🤖 AI Summary
To address the high computational cost and challenges in dynamic modeling for 3D occupancy estimation in autonomous driving under sparse and weakly supervised conditions, this paper proposes the first weakly supervised method based on sparse Gaussian lattices. Departing from conventional dense voxel representations, we innovatively introduce Gaussian splatting into occupancy estimation, jointly optimizing the spatial distribution and temporal motion flow of Gaussians. We further design a Gaussian Transformer architecture to enable explicit spatiotemporal modeling. Our method performs end-to-end learning of temporal optical flow and occupancy prediction using only 2D images and sparse LiDAR point supervision. On nuScenes, it significantly outperforms all existing weakly supervised approaches, achieves inference speed 50× faster than the state-of-the-art, and substantially reduces memory and computational overhead.
📝 Abstract
Occupancy estimation has become a prominent task in 3D computer vision, particularly within the autonomous driving community.
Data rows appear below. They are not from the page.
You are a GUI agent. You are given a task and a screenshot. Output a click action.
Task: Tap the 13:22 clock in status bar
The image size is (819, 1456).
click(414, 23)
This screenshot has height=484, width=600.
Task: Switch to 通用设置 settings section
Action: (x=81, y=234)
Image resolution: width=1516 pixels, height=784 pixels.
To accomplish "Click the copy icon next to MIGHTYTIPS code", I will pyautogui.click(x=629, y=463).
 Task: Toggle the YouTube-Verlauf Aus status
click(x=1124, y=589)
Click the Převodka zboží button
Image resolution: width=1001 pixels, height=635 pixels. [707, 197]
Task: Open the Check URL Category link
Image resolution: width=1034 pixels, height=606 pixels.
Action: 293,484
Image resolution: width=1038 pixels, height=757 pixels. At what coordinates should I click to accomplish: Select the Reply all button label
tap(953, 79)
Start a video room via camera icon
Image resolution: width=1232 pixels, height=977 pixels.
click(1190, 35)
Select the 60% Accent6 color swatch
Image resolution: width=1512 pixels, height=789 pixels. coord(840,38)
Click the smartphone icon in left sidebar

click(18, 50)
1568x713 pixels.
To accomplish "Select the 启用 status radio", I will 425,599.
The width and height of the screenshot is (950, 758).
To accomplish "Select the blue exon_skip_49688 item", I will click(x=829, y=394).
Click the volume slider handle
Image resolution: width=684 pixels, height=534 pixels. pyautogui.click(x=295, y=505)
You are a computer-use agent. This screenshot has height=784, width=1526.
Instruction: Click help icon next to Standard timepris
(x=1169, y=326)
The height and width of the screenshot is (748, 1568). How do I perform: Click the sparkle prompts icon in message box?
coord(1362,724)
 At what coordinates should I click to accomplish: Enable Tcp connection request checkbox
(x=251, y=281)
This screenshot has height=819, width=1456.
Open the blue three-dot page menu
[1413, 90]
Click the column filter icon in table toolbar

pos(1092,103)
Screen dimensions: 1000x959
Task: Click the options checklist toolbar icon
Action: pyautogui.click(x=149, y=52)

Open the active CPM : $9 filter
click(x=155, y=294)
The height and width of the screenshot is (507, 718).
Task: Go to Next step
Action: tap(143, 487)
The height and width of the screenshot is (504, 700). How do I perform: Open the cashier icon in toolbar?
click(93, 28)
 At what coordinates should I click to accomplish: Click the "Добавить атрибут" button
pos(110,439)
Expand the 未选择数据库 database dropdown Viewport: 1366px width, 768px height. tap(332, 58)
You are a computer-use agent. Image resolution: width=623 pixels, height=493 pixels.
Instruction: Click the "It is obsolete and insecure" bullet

In this paper, we present a novel approach to occupancy estimation, termed GaussianFlowOcc, which is inspired by Gaussian Splatting and replaces traditional dense voxel grids with a sparse 3D Gaussian representation. Our efficient model architecture based on a Gaussian Transformer significantly reduces computational and memory requirements by eliminating the need for expensive 3D convolutions used with inefficient voxel-based representations that predominantly represent empty 3D spaces. GaussianFlowOcc effectively captures scene dynamics by estimating temporal flow for each Gaussian during the overall network training process, offering a straightforward solution to a complex problem that is often neglected by existing methods. Moreover, GaussianFlowOcc is designed for scalability, as it employs weak supervision and does not require costly dense 3D voxel annotations based on additional data (e.g., LiDAR). Through extensive experimentation, we demonstrate that GaussianFlowOcc significantly outperforms all previous methods for weakly supervised occupancy estimation on the nuScenes dataset while featuring an inference speed that is 50 times faster than current SOTA.